The arguments that have been advanced by Senator Evans on behalf of the Government in his efforts to persuade the industry, commentators and members of this Parliament of the merit of these proposals have, I think, been summarised in what I have said. He introduces in this legislation a proposal which has been around in Australia for some time. As I said, it has been used to some extent in the United States under completely different conditions. He is seeking to replace the system of granting exploration permits on the work program basis, which has been a time honoured system in this country and which has worked effectively and honestly and is acceptable to the industry. I think that any Minister and any government would take on a very hard job indeed in trying to persuade us that a change is desirable. Senator Evans has produced the arguments that I have just analysed in order to do that but, as I hope I have established, those arguments are fallacious and indicate in many cases that he simply does not understand the conditions under which the Australian oil exploration industry has to operate and pursue this very difficult and vitally important task for Australia. I believe that anything which will be a disincentive to the industry or which will divert money from exploring simply to government is totally unjustified.

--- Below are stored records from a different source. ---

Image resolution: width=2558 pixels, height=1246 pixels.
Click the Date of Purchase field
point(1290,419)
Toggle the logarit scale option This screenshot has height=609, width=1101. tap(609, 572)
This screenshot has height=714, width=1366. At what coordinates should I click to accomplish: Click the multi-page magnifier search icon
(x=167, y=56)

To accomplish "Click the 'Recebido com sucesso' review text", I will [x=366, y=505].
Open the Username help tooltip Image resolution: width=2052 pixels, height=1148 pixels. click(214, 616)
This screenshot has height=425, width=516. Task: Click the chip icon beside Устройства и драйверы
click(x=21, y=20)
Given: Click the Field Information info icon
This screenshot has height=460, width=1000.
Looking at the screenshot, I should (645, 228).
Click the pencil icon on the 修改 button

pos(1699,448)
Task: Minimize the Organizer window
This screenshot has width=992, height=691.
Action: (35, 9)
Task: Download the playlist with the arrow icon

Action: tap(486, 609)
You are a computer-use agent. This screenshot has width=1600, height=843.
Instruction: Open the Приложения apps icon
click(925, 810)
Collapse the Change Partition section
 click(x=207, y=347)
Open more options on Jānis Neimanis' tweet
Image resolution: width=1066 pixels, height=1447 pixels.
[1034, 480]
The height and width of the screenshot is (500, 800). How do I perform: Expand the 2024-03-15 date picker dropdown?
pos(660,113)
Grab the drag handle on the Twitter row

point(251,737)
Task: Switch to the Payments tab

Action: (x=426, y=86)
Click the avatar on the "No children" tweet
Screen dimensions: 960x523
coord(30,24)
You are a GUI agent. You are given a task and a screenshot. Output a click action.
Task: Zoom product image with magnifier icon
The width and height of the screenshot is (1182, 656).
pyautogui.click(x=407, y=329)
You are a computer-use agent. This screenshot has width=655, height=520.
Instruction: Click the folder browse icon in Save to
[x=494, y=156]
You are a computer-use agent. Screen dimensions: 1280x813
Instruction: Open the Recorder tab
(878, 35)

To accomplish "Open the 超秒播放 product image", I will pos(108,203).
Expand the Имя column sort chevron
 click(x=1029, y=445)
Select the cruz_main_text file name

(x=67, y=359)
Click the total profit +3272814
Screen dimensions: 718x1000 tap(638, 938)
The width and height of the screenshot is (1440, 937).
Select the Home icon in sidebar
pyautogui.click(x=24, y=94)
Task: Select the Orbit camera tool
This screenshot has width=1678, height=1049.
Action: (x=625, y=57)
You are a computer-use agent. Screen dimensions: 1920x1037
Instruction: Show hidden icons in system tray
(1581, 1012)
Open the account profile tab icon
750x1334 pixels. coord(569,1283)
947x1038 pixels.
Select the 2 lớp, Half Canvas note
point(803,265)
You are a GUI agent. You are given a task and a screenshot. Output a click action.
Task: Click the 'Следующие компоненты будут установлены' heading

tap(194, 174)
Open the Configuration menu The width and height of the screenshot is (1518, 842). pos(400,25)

The arguments in support of cash bonus bidding are, as I have shown, superficial or inconsistent with the successful commercial arrangements which are in existence and which people in the industry have become used to. The work program system, under the Government's proposals, will continue to operate not only on-shore but also in most of the off-shore areas. The Government, in a last desperate effort to persuade this Parliament and the State governments of the desirability of change, has offered to apply the system in Commonwealth areas for only two years, after which it proposes to discuss the matter again with the States. But, overwhelmingly, the time honoured work program system will continue in Australia. That is the extent to which this Government's proposals have been reduced.

I suggest that it is quite clear that the primary consideration behind the Government's proposal is the raising of revenue. The limited size of the permit areas, the limited renewal options and the lack of tax concessions or the writing off of these payments against a proposed resources tax clearly suggest the paramount objective of raising revenue. I know that the Government has been at great pains to deny this. However, even the Governor-General's Speech delivered at the opening of this Parliament, in which it was announced that this legislation would be introduced, referred to its revenue raising importance. When one comes to analysing the reasons for it, when one has considered all the other arguments, one finds that the only possible reason is that this Government wants to use this system to gain further revenue and to do so at the expense of vitally necessary oil exploration, particularly off-shore.

The Opposition, in view of the number of times that Senator Evans has tried to persuade industry on this subject, has given careful consideration to the arguments that he has brought forward. An analysis of the arguments, as I have shown, indicates that they cannot be sustained. For all those reasons, and in the interest of continued orderly and successful exploration for oil in the off-shore areas of Australia, the Opposition will vote against this proposal.